L'indic n'ajouta rien de plus et raccrocha. Jason joignit les mains. Tout se déroulait comme prévu. Il avait fait le tour de tous ses hommes demains pour la soirée. Les nouvelles de ce soir se ressemblaient beaucoup, mais ce n'était pas un problème. Elles étaient encourageantes pour la suite du plan. Le peuple parksiate réagissait selon ses attentes. Il adorait cette ville.

Monsieur Clare tourna son fauteuil et adressa un sourire chaleureux à son invité.

- Chef Banert, dit-il avec onctuosité, je m'excuse de vous avoir fait attendre si longtemps. Voudriez-vous une tasse de thé, un café ?

Le Chef de la Police Sud déclina la proposition d'un geste de la main. Il était toujours en tenue de fonction : un costume bon marché,bleu nuit, bariolé de médailles aux couleurs criardes et au métal flinguant. Droit comme un I sur son fauteuil, il avait le visage fermé et la peau légèrement écarlate.
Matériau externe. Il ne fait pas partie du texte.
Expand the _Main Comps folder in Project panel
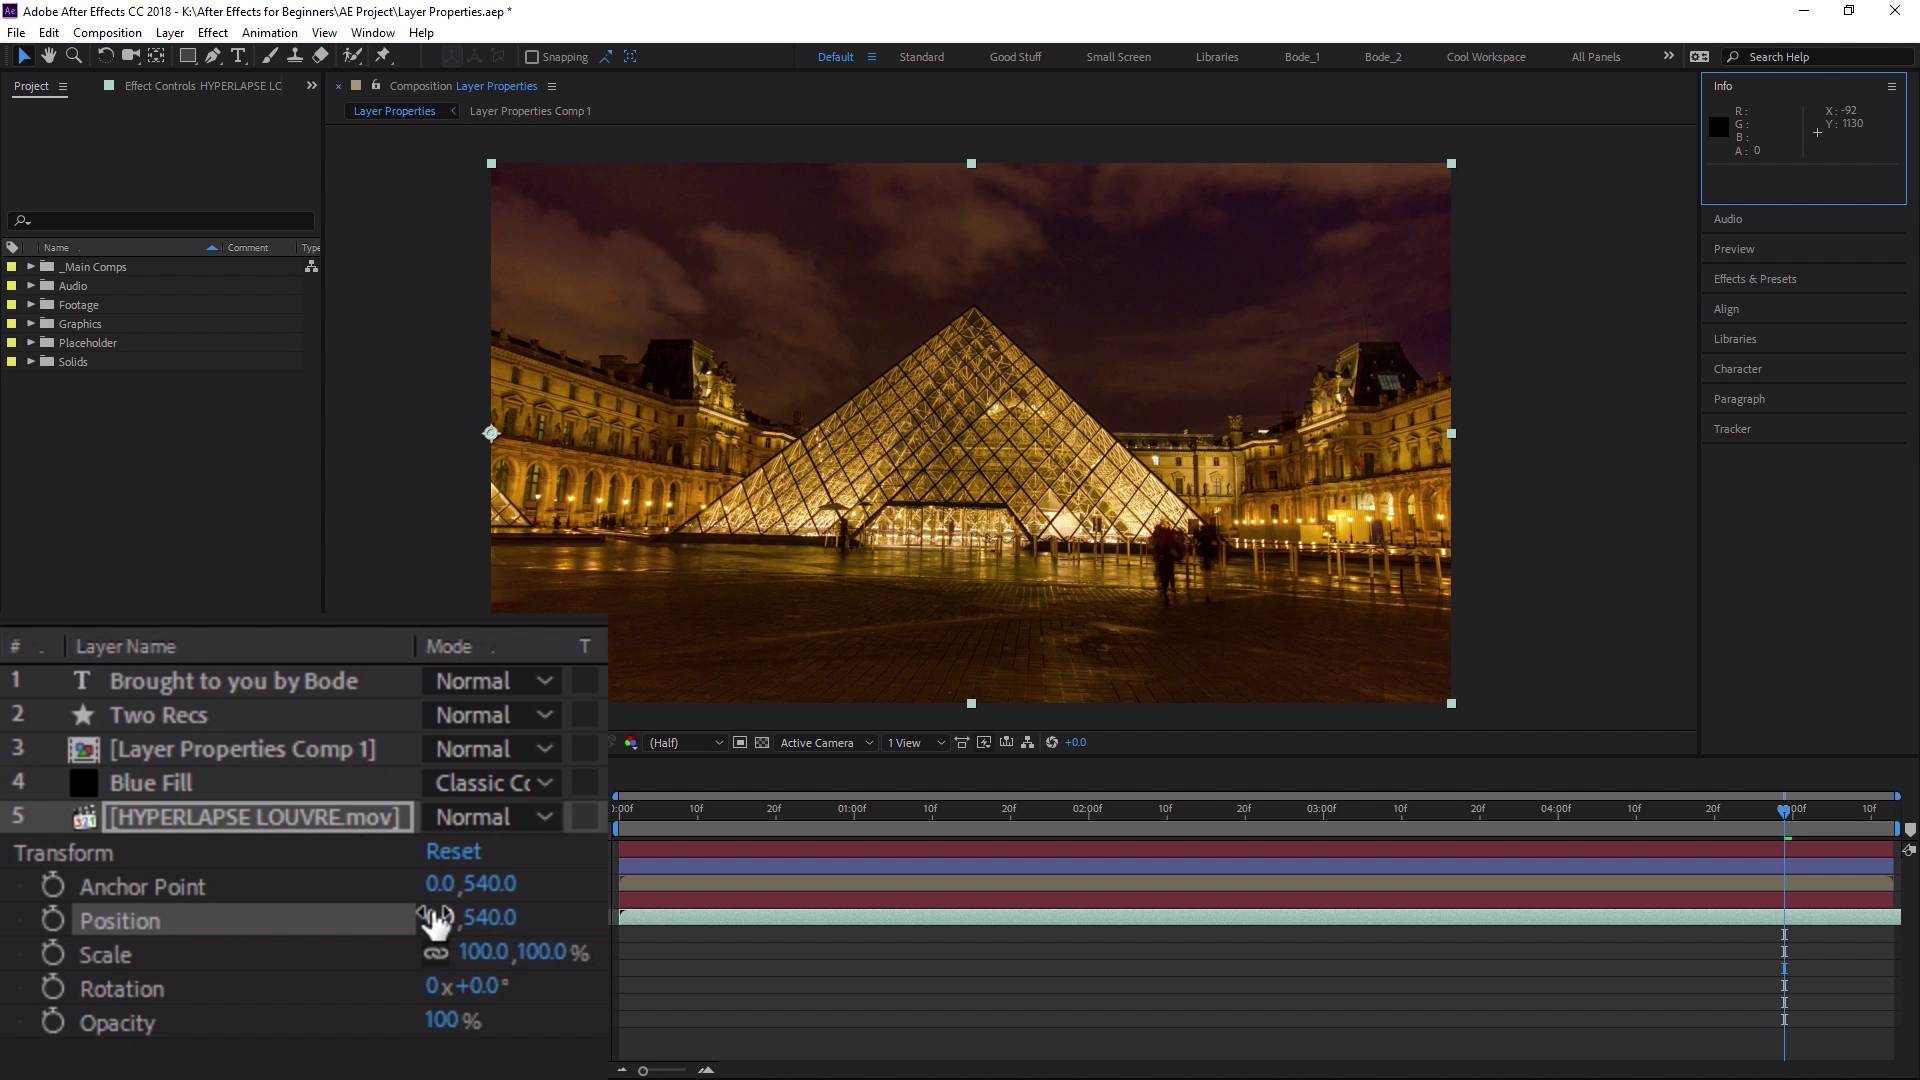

Clare savait qu'il n'était pas heureux d'être là. Mais au-delà de l'agacement, l'homme-d'affaire savait aussi que son invité luttait contre la peur.

- Je tiens à dire que je suis contre vos méthodes.

Jason fit de son mieux pour cacher son sourire.

- Ah oui ?

Sa voix était forte et mesurée mais ses yeux baignaient dans la panique. Clare en avait rencontré des tas dans son genre. Pas de mauvaises personnes, des gens ordinaires. Le système et sa profession lui avaient permis d'obtenir une autorité feinte, artificielle, dans laquelle il avait fini par se complaire. Il n'était pas habitué à se faire marcher sur les pieds ; il n'aimait pas ça, car ça lui rappelait les jeunes années où il n'était pas encore protégé par l'illusion du badge. Ces gens-là étaient les plus faciles à manipuler. Même si leur fierté dessinait une rempart impressionnante autour de leur esprit, elle n'était pas difficile à percer pour ceux qui savaient s'y prendre. Clare savait s'y prendre. Il n'avait jamais eu besoin de badge pour avoir de l'autorité, n'avait jamais eu besoin de rien pour avoir du pouvoir. Il était son propre pouvoir.

- Oui, répondit le Chef Banert avec une fermeté inutile. Je ne pense pas que vous ayez le droit de faire ça et je suis révolté que l'on me somme à y participer.


- Alors pourquoi êtes-vous là ?


- On m'y a obligé ! s'écria le policier, à nouveau porté par une fougue non nécessaire. C'était soit coopérer soit prendre la porte !


- Et votre travail compte plus que vos convictions ?

L'accalmie de Clare parut le déconcerter.

- C'est à dire que ...


- Intéressant.

Banert lui lança un regard dépourvu de la moindre émotion. Puis, apparemment conscient de sa première erreur, il bondit furieusement de sa chaise et pointa un poing menaçant en direction de son hôte.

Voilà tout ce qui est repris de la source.